When one looks at the Musqueam situation it would never have arisen had it been a requirement to consult on a regular basis instead of everybody encamping and holding firm to the fortress of their position without ever hearing what the other side's concerns were. I believe that had that been put in place at the time the agreements and leases were signed, we would not see the difficulties we see today.
We look at what the government is up against in having forced this legislation through. Two hundred and thirty people signed a petition from the Squamish band alone. They are opposed to the legislation. Why did the government impose time allocation knowing about the 230 people from just one reserve that requires really only 12.5% of the members of the reserve to approve a land code? A federal court case has been filed by the B.C. native women's society demanding amendments.
While I appreciate that the minister will be looking into it, what will happen when the court case proceeds and if the government is found wanting? There have been warnings from B.C. mayors that the bill could create planning chaos. Anyone who knows anything about the planning process knows that one tries to get wide consultation and agreement on plans prior to their implementation. There are sewers, water, roads, telephones, power lines, gas lines and all kinds of infrastructure that will not be prepared or that will be ill placed as a result of development that does not proceed hand in hand with wide open consultation.

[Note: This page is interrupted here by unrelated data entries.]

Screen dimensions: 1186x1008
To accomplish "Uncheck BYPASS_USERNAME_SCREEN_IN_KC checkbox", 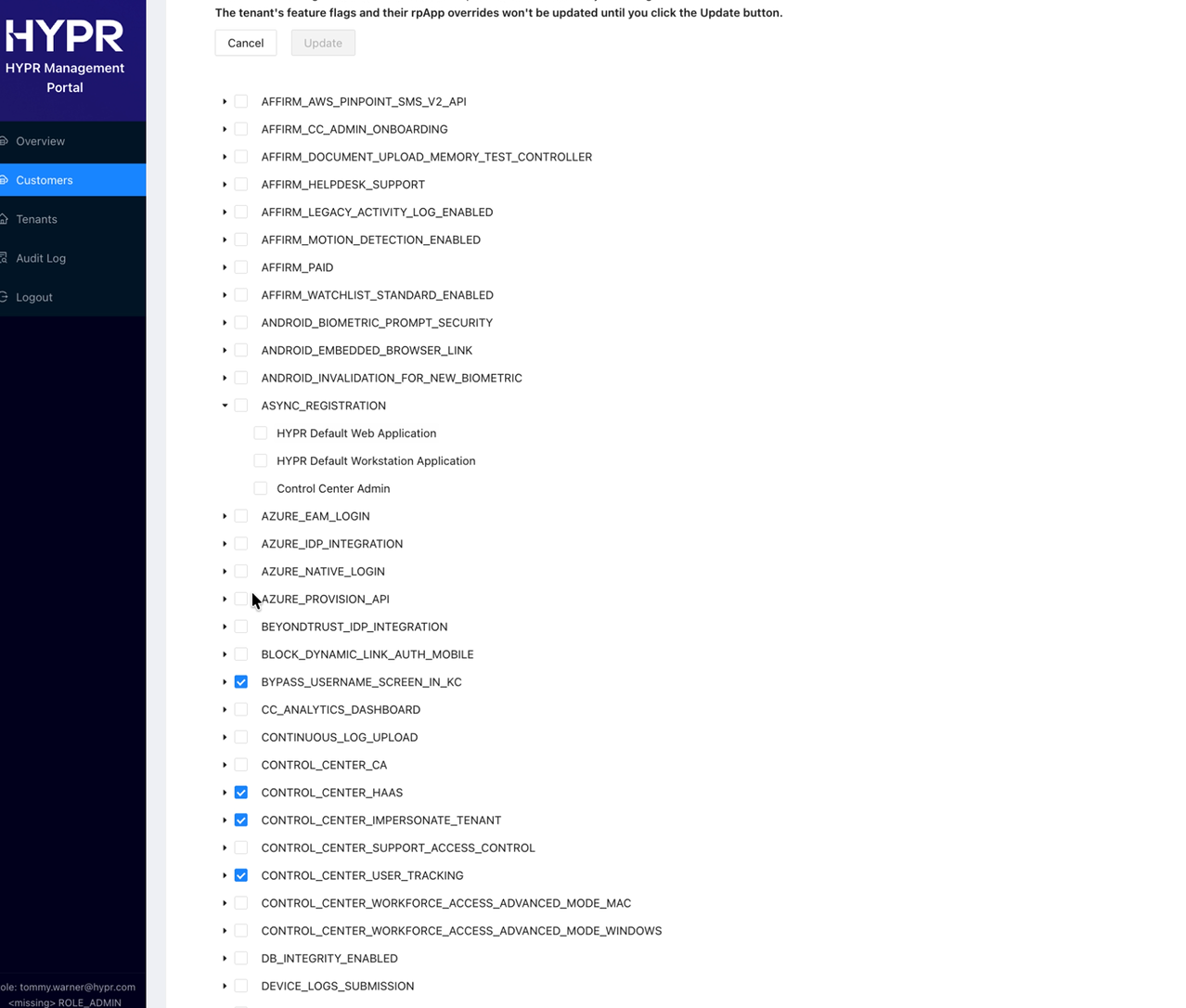I will pos(241,682).
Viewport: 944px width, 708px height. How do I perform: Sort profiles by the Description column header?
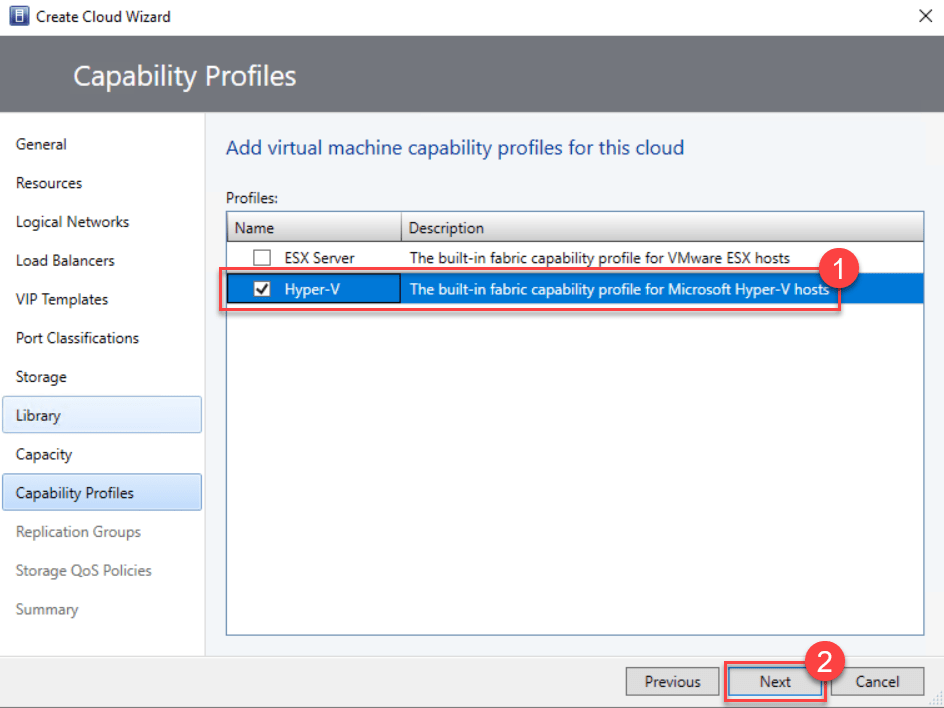pos(660,228)
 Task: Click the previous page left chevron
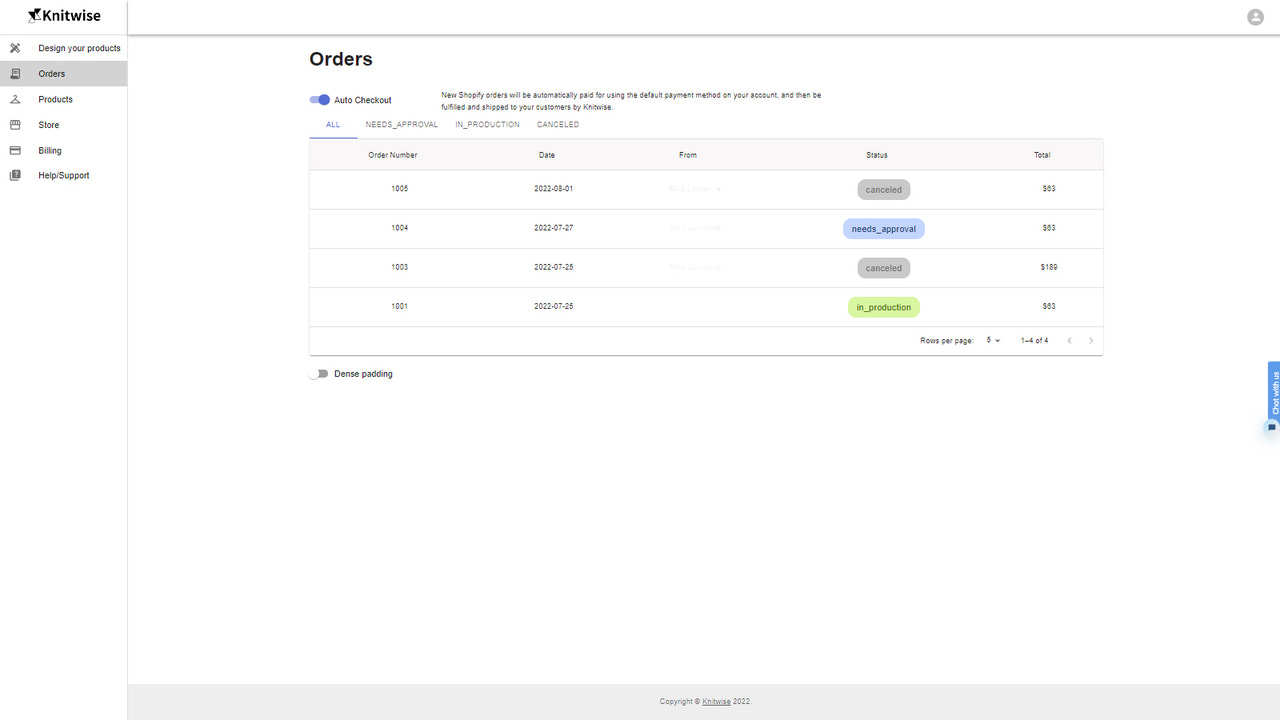1069,340
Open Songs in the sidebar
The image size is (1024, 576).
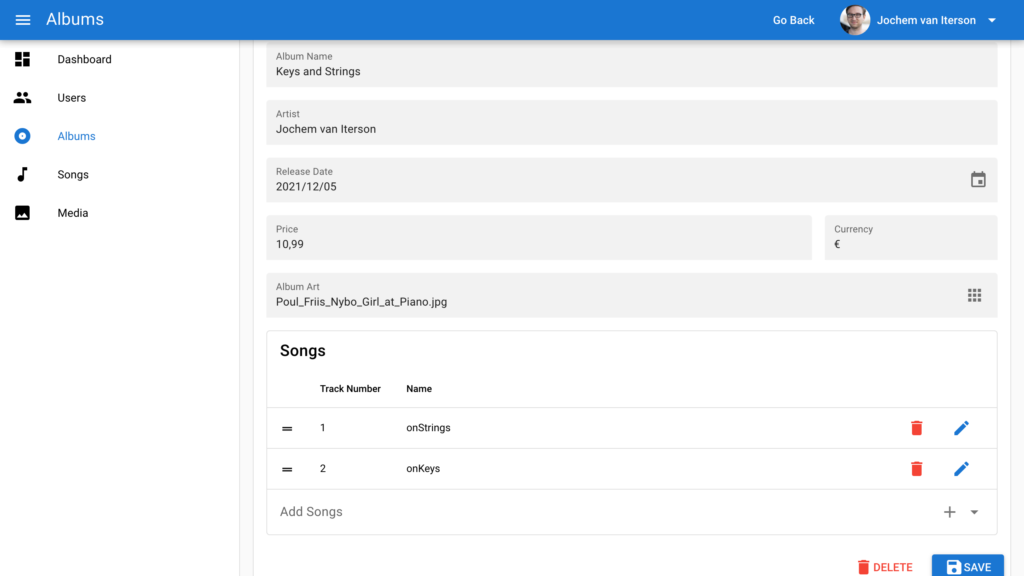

To say that the goodwill of people is all that is required is somewhat naive. Everywhere we go there is legislation to govern relations between people. This bill has not provided that. We can see that in the type of opposition that is coming from it, real estate agents from Vancouver and area, non-native residents on reserve. The legislation makes homes owned by non-natives on Indian lands unmarketable. They cannot get rid of them. Why? There was no agreement which allowed prices to rise with the market and all of a sudden they have a huge adjustment and no one can move on it.
The government says there is no interest on the part of Reform in any constructive change to the legislation at this point. I beg to disagree. The amendment we are proposing calls on the government to consult and the bands to consult even prior to developing with an ongoing consultation which has to occur so that we can know what the limits of development are. It is a very important amendment. It is not one that was lightly put forward by the opposition. We take it very seriously and we will continue to bring these points forth as the bill proceeds.